Hacer club. Clamores, Galileo y Café Central son tres de los clubs que más hacen por la escena musical madrileña. Muchos años de artistas residentes, noches temáticas, conciertos entre semana con veteranos y noveles indistintamente, jolgorio en sus barras y público compartiendo mesas, “al estilo francés”, comenta González. “Codo con codo. Haciendo de escuchar música en vivo un tipo de vivencia que exige cercanía, todo eso a lo que ataca sin compasión el coronavirus”.

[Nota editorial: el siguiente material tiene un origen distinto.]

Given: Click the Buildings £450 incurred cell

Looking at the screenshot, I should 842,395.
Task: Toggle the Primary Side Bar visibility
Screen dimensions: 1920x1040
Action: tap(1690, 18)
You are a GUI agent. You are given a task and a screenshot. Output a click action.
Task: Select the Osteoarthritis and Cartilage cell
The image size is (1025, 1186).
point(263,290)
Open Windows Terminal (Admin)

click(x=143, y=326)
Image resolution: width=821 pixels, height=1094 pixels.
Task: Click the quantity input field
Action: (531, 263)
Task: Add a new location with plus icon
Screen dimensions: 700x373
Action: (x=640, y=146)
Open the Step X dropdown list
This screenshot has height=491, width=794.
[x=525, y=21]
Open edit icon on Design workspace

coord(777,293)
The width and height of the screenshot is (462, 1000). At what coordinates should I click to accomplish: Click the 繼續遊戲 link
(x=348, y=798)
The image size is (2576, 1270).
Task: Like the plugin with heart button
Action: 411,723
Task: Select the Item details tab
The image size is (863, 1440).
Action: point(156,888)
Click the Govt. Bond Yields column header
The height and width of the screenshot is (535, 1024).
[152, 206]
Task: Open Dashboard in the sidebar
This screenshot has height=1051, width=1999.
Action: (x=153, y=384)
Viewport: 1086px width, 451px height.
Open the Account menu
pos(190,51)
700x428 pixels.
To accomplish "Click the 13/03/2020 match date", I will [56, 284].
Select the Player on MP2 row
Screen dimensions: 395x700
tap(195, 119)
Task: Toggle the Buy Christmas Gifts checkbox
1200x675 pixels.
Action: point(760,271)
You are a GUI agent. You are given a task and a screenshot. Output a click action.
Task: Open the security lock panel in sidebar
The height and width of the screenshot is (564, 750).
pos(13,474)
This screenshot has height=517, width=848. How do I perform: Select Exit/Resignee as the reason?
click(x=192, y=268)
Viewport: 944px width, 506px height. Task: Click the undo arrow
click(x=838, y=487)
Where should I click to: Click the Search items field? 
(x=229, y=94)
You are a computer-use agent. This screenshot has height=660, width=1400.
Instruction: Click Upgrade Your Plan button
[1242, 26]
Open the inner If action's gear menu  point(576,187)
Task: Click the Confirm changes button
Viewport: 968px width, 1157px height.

Hubo un tiempo, allá por mi época universitaria, que había tres rutinas nocturnas a las que solía acudir en cualquier estación del año, acompañado con amigos, novias o cómo fuera: ir a ver a la Galileo a Javier Krahe, a Antonio Vega a Clamores y a Pedro Iturralde al Central o cualquiera de los otros dos clubs. Los tres aparecían periódicamente en las guías de ocio, en las programaciones semanales de conciertos. Pedías una cerveza, luego otra, quizá acababas en whisky, cogías a puñados esos kikos del platito y ahí estaban sobre el escenario Krahe, Antonio Vega y Pedro Iturralde. Hubo un tiempo que Madrid pasaba como primaveras florecientes por ellos, tres irrepetibles embajadores de las noches de conciertos.

Ojalá hubiese rutinas que jamás se esfumasen. Ojalá el puro presente, ese sonido feroz en el vacío, volviese algún día para quedarse.